Going inside, he found a nicely decorated lobby made of rich dark wood. An armed mercenary stood guard next to a group of young men and women dressed in all white clothes.

One of the women stepped forward. “Hello young travelers, welcome to the Sailor’s Haven. This is the safest place in all of Virmoone, our job here is to protect the traveling sailors and adventurers that stumble upon this dangerous town and don’t know where to go.”

“Sounds good, how much will it cost?”

“Twelve saylers per person, per night.”

Norman’s mouth dropped. “I can pay a third of that for a inn in a nicer town!”

“That’s the point. This is a safe place, a haven, not just an inn. Trust me, this isn’t a good town to be out during the night. The day here is tame, the night is a free for all. And you do not want to mess with any of the gangs around here.”

“Norman, just give her the money.” Chellsae pleaded.

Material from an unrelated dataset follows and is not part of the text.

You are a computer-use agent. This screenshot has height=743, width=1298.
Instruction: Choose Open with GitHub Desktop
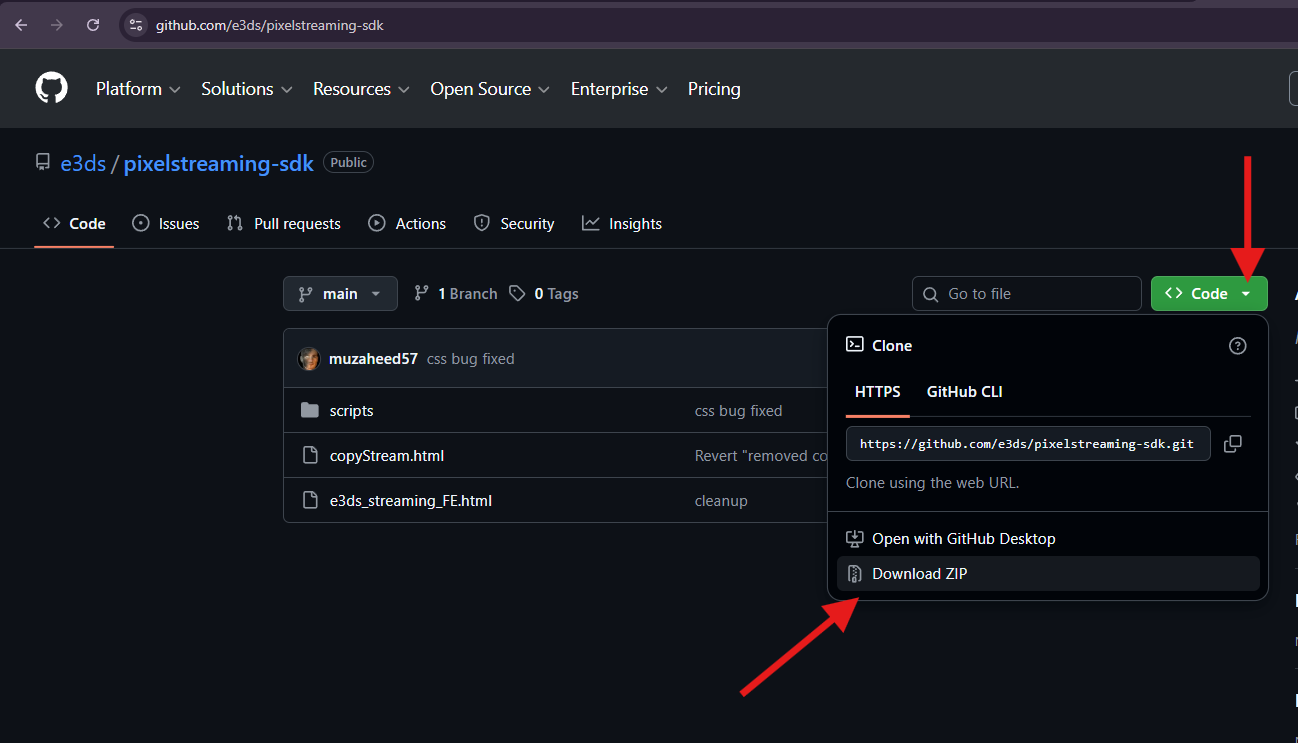click(x=963, y=539)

He handed the woman twenty-four saylers.

“Thank you.” She grabbed the coins.

“ Gelvard! Go get these two their rooms.”

One of the men led them upstairs to a set of doors, a heavy padlock kept them shut. Gelvard inserted a steel key and the doors swung open.

“These are your rooms,” He pointed to two separate doors. “And this is the sitting room. The entire inn is secured with magical protection, as well as a team of guards. Oh, and your carriage is secured next to the inn.” With that, he exited the room.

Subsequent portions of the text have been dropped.